What did I see that others did not? What did others see that I did not? And even if we saw the same thing, did we perceive it the same way? I would try to observe through the eyes of a visitor.
Almost immediately, I found myself wallowing in the comfort and safety of the small New Zealand town, crossing well-surfaced roads devoid of the impenetrable smog of overseas cities. Well-tended gardens lent colour to the otherwise uninspiring natural palette. Were humans to blame for the lack of wildflowers and the splendour of pohutukawa?
The clement breeze bathed me in the fragrance of cut grass as I marched purposefully across the Botanical Reserve to climb the 143-metre landmark.
Transitory perceptions were quickly erased by the imprint of the mighty palm trees enticing, like Sirens, those seeking the track.
I thought of children as my eyes magnetically followed the receding safety rail, its moss-laden timbers the size of Scottish cabers; and smiled as I imagined my son, climbing over.
I thought of what I didn’t see, and how I’d like more benches.
I thought I was thinking too much, and stopped.
Landslips were evident, but cultivated nikau and kanuka discreetly planted fought to bind the soil.

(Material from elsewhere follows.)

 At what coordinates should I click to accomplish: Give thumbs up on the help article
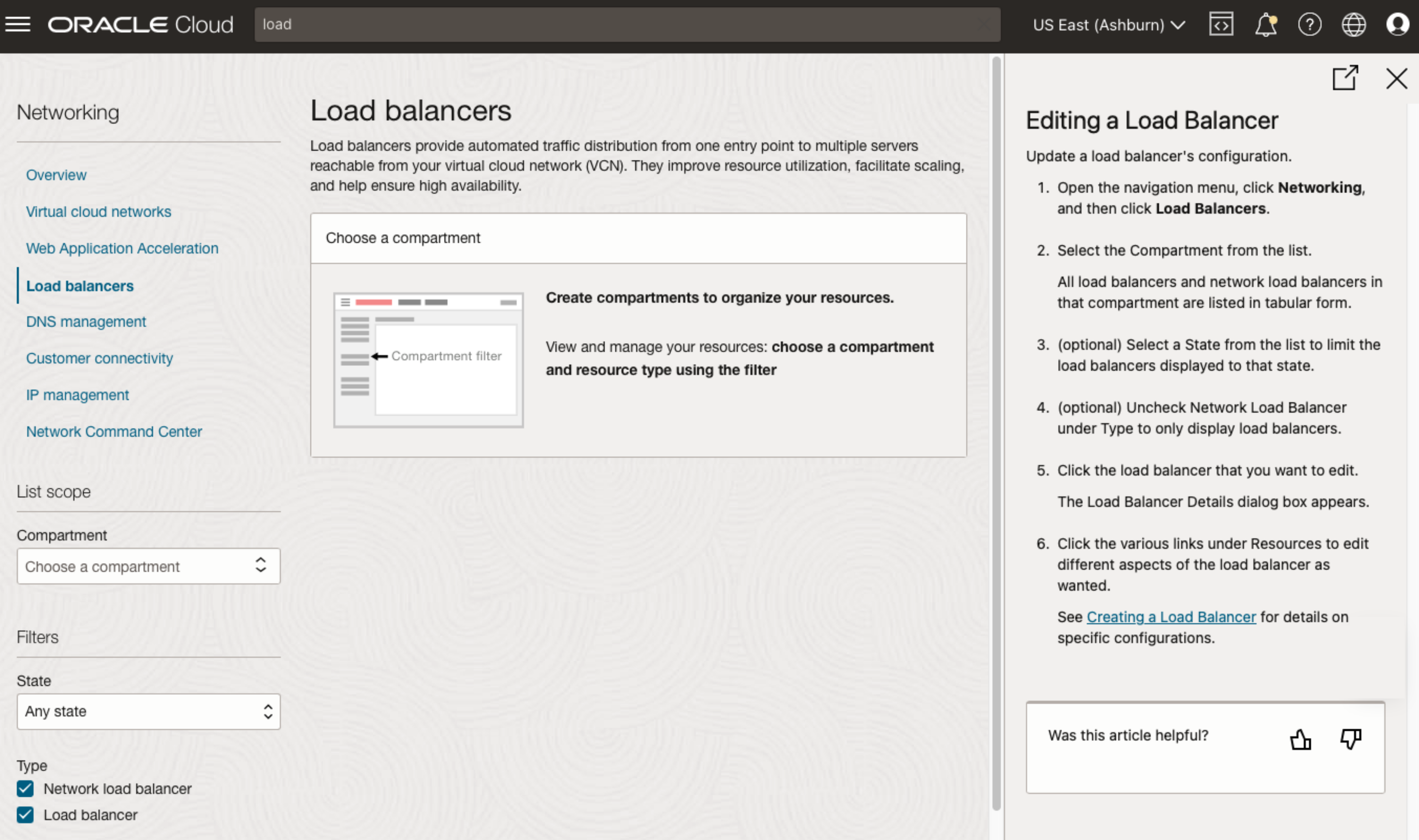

The entanglement of branches testified to the wrath of the wind. How rewarding it was to be miniaturised by Nature, yet within walking distance of home.
Grey soil, yellow soil, gravel and gullies, the track meandered on, and with it my musings. Piqued by curiosity, I examined a horse trough. No horses here, yet maybe there’d been some?

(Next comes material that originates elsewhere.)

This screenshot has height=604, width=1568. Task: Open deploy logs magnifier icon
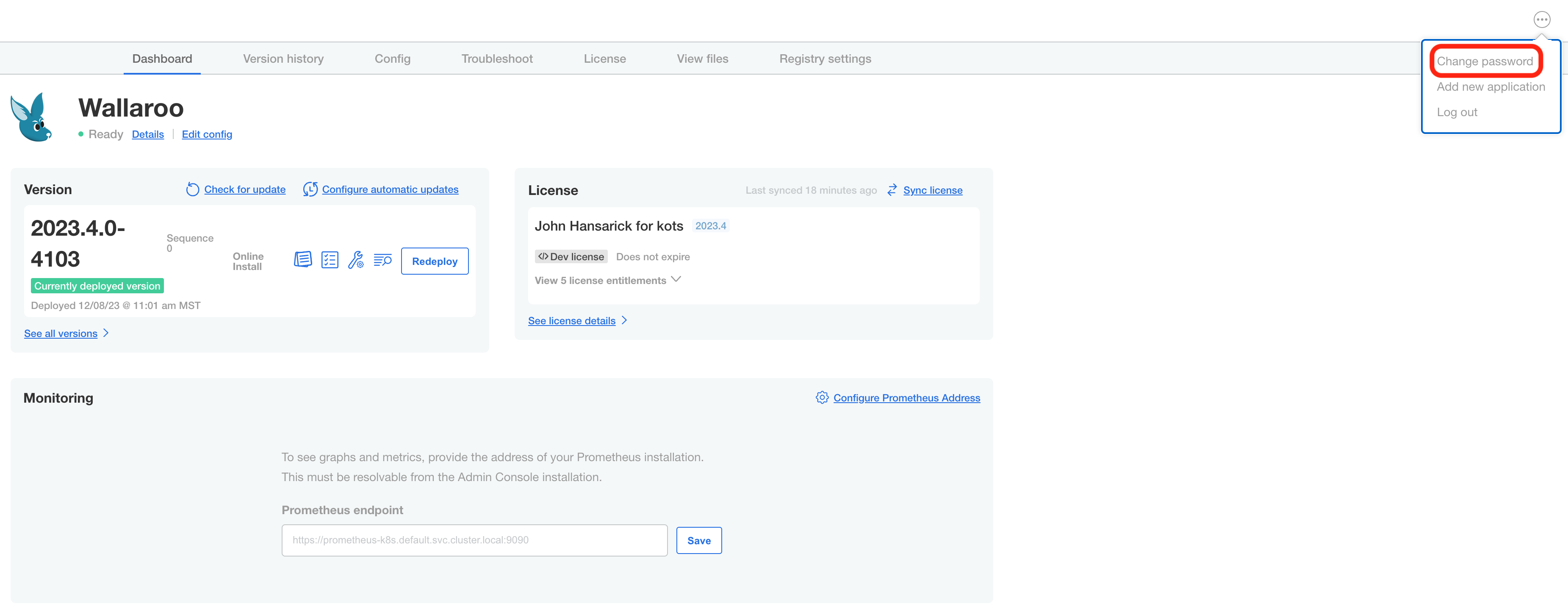point(382,260)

Meadows and pastures conjured pictures of England. My reverie was short, though, with the bang-clang of cranes at the port in the distance.
Wagtails, like ballerinas, fluttered and danced, but it was the humble sparrow whose voice prevailed. Do cicadas have voices? Their scratching was deafening. A sure sign of summer; I wasn’t complaining.
Soon at the summit: the soothing satisfaction of something achieved – I could see over Nelson, the Bay and beyond. I thought of my problems. What problems? From the Centre of New Zealand, my problems were dead.